- Challenges:
- a) According to the report on the fighting near Mir Ali, why did Sher Khan send his family to Bannu? Please answer in one to three sentences.
- b) Go on with the report on the fighting near Mir Ali, starting after its last sentence.

- Passage given:
There has been intense fighting since Saturday night local time around the town of Mir Ali, and nearly 200 people had been killed before Tuesday's air strike.
"Aircraft were used to attack militants positions near Mir Ali this afternoon," military spokesman Major General Waheed Arshad said.
Thousands of families were fleeing the town of 50,000 and outlying villages, making their way on foot, in tractor trailers and cars.
Arshad had no details of casualties from Tuesday's air strike, though residents and a security official in North Waziristan put the number of people killed at close to 50.
Air strikes earlier destroyed most houses around Essori, a village near Mir Ali where most of the fighting was concentrated.
"We don't have any place to live," said villager Mohammad Anwar. "We have sent our children to other areas because children are scared that the bombing could start again."
The military had put the death toll from the three days of fighting at 150 militants, and 45 soldiers.
Whereas the army has often used missile-firing helicopter gunships to attack militant targets in the past, the use of warplanes in the last few days was a new development.
The latest clashes began after militants ambushed a military convoy near Mir Ali, and casualties mounted as the army struck back using ground troops, artillery, helicopter gunships and fighter jets.
Sher Khan, a resident of Mir Ali, reckoned nearly 90 per cent of families in the town had fled, leaving behind a few menfolk to guard their belongings.
"The main bazaar of Mir Ali is sealed by the army," Khan said. "All shops are closed. We have nothing to eat. That's why I have sent my family to Bannu."
Lying at the gateway to Waziristan, the North West Frontier town of Bannu has suffered plenty of militancy itself.
In neighbouring South Waziristan militants have been holding about 225 soldiers since the end of August.

[Lines for finding displayed items]
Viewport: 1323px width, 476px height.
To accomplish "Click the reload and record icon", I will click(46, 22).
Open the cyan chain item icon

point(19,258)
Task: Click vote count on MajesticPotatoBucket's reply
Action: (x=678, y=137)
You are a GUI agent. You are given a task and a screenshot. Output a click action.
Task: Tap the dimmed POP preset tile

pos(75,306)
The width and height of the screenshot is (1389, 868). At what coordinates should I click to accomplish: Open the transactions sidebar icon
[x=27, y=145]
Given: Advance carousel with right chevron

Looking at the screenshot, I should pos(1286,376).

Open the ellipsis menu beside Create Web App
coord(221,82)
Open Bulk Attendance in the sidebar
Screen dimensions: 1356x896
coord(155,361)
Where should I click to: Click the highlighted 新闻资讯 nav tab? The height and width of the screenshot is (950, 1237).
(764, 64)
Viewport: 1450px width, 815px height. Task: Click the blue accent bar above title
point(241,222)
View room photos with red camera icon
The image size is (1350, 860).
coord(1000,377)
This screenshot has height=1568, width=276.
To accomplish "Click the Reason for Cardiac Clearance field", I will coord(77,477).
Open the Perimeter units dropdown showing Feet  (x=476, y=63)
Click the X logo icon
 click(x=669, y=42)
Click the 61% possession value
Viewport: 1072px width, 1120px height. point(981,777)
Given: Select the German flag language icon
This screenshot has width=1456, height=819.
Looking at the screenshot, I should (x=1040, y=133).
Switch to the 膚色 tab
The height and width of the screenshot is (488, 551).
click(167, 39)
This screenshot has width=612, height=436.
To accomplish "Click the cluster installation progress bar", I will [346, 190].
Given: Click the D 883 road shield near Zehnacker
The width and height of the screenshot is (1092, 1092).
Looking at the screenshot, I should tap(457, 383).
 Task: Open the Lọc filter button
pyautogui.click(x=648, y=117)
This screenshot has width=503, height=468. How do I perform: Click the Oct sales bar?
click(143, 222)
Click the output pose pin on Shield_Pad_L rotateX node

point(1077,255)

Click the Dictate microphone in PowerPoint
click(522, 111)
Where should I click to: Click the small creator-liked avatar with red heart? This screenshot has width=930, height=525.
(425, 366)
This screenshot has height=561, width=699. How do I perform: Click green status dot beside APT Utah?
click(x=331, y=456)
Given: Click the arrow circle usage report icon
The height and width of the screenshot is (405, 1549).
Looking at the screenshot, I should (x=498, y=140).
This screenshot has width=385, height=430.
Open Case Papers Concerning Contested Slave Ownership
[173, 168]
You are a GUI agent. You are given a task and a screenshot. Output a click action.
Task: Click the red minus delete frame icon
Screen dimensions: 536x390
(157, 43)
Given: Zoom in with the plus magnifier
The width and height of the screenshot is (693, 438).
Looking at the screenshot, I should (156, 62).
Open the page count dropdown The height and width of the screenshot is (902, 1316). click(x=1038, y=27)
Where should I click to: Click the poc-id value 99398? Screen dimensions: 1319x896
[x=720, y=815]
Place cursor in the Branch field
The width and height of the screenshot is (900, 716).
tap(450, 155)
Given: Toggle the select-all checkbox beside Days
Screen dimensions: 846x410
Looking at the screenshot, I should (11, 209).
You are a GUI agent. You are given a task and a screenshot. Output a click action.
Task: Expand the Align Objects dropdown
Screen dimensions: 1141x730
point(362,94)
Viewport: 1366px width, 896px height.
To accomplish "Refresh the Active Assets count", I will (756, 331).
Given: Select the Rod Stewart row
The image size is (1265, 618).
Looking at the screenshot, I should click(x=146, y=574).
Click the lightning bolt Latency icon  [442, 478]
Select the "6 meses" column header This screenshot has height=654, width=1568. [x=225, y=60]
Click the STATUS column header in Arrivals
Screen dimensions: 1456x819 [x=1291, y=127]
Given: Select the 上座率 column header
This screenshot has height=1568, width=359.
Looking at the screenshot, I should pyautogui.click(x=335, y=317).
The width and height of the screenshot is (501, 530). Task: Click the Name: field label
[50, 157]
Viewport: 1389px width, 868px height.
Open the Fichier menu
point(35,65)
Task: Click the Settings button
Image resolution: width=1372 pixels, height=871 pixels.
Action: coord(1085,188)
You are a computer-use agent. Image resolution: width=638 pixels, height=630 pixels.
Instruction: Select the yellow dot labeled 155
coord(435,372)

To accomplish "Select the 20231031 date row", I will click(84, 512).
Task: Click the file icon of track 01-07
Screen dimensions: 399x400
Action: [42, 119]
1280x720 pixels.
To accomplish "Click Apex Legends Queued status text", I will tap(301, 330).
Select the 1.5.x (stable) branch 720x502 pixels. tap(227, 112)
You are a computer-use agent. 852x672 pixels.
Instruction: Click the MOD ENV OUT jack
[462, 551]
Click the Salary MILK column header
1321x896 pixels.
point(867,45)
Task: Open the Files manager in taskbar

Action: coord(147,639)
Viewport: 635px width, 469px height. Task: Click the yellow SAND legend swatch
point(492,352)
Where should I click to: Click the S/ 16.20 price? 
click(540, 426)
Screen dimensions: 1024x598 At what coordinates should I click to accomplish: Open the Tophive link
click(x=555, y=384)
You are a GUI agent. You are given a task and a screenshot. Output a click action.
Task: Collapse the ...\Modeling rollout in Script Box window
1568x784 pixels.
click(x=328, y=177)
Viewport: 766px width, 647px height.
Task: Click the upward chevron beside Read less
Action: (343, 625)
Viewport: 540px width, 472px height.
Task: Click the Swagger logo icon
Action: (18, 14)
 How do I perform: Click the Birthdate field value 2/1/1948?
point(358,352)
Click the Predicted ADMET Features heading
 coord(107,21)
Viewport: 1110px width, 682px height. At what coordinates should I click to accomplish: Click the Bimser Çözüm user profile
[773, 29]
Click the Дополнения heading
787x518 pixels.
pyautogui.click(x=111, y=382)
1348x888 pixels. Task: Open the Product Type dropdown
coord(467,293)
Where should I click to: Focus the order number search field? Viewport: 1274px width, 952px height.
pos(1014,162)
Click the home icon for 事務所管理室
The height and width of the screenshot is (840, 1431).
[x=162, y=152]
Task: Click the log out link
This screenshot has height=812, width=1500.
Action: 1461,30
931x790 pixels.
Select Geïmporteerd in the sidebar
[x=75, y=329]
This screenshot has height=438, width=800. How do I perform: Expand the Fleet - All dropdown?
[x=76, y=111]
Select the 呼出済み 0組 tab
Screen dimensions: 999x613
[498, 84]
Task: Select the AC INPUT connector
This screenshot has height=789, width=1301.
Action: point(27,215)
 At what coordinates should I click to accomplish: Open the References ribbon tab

- Response list:
- a) Sher Khan sent his family to Bannu because the army had sealed the main bazaar of Mir Ali and all the shops were closed. As a result, they had nothing to eat.

- b)
Violence has surged in the lawless Waziristan region since militants scrapped a peace deal with authorities in July.
Attacks by suicide bombers have become commonplace, especially after the army stormed a mosque in Islamabad in July to crush an armed student movement.
A bomb wounded 17 people in a bazaar in Peshawar, the capital of the volatile North West Frontier Province, on Tuesday.
Unable to defeat the militants in Waziristan, having lost more than 1,000 men in three years, the Pakistan army had tried contain the problem by seeking a ceasefire last year.
Critics, including US generals, said the strategy effectively created a safe haven for the Taleban and al Qaeda.
There have been growing fears in the West that al Qaeda had regrouped in Waziristan and was organising conspiracies in Western countries from there.
The militants had originally fled to the region after US-led forces drove them out of Afghanistan in late 2001.
US ally President Pervez Musharraf swept a vote by parliamentarians on Saturday, but he will have to wait until October 17 at least to hear whether the Supreme Court rules whether he was eligible to stand for re-election while still army chief.
Opposition among many Pakistanis, mainly in the conservative northwest, to General Musharraf's support for US policy in the region has increased, analysts say.